Task requirements
The exercise calls for a faithful copy of all the data.

Records from a data source
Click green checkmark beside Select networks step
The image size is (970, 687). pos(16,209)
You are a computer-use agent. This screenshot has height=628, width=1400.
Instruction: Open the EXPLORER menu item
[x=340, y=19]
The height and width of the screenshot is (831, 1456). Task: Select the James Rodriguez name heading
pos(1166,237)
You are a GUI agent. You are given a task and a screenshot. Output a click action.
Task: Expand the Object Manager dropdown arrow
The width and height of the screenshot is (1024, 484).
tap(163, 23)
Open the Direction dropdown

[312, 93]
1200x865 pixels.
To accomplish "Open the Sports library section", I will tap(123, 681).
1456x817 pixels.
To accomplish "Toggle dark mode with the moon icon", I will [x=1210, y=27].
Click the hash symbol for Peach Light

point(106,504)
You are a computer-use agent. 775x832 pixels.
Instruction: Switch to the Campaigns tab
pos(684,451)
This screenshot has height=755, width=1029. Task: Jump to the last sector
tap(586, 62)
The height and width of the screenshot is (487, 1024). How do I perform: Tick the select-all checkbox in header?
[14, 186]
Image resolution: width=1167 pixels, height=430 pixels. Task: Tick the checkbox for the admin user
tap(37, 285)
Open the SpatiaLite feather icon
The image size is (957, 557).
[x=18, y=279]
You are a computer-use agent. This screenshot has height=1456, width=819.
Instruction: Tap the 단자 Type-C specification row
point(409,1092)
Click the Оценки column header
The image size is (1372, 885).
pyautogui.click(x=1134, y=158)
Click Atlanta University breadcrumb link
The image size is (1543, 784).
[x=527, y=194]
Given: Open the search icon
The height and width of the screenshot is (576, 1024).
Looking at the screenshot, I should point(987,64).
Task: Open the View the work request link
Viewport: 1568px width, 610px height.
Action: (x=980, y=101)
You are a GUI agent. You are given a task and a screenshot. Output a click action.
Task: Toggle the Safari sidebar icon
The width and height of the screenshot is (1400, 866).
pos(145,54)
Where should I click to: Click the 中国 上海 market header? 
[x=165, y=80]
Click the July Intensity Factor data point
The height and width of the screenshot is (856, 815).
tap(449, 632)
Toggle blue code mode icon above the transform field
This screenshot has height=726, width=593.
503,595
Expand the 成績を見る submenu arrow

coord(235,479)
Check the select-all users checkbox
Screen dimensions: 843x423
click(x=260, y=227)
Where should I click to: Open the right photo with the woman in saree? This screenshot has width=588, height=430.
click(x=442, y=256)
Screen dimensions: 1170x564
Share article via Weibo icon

Task output
Click green checkmark beside Select networks step
The image size is (970, 687). pos(16,209)
You are a computer-use agent. This screenshot has height=628, width=1400.
Instruction: Open the EXPLORER menu item
[x=340, y=19]
The height and width of the screenshot is (831, 1456). Task: Select the James Rodriguez name heading
pos(1166,237)
You are a GUI agent. You are given a task and a screenshot. Output a click action.
Task: Expand the Object Manager dropdown arrow
The width and height of the screenshot is (1024, 484).
tap(163, 23)
Open the Direction dropdown

[312, 93]
1200x865 pixels.
To accomplish "Open the Sports library section", I will tap(123, 681).
1456x817 pixels.
To accomplish "Toggle dark mode with the moon icon", I will [x=1210, y=27].
Click the hash symbol for Peach Light

point(106,504)
You are a computer-use agent. 775x832 pixels.
Instruction: Switch to the Campaigns tab
pos(684,451)
This screenshot has height=755, width=1029. Task: Jump to the last sector
tap(586, 62)
The height and width of the screenshot is (487, 1024). How do I perform: Tick the select-all checkbox in header?
[14, 186]
Image resolution: width=1167 pixels, height=430 pixels. Task: Tick the checkbox for the admin user
tap(37, 285)
Open the SpatiaLite feather icon
The image size is (957, 557).
[x=18, y=279]
You are a computer-use agent. This screenshot has height=1456, width=819.
Instruction: Tap the 단자 Type-C specification row
point(409,1092)
Click the Оценки column header
The image size is (1372, 885).
pyautogui.click(x=1134, y=158)
Click Atlanta University breadcrumb link
The image size is (1543, 784).
[x=527, y=194]
Given: Open the search icon
The height and width of the screenshot is (576, 1024).
Looking at the screenshot, I should point(987,64).
Task: Open the View the work request link
Viewport: 1568px width, 610px height.
Action: (x=980, y=101)
You are a GUI agent. You are given a task and a screenshot. Output a click action.
Task: Toggle the Safari sidebar icon
The width and height of the screenshot is (1400, 866).
pos(145,54)
Where should I click to: Click the 中国 上海 market header? 
[x=165, y=80]
Click the July Intensity Factor data point
The height and width of the screenshot is (856, 815).
tap(449, 632)
Toggle blue code mode icon above the transform field
This screenshot has height=726, width=593.
503,595
Expand the 成績を見る submenu arrow

coord(235,479)
Check the select-all users checkbox
Screen dimensions: 843x423
click(x=260, y=227)
Where should I click to: Open the right photo with the woman in saree? This screenshot has width=588, height=430.
click(x=442, y=256)
Screen dimensions: 1170x564
Share article via Weibo icon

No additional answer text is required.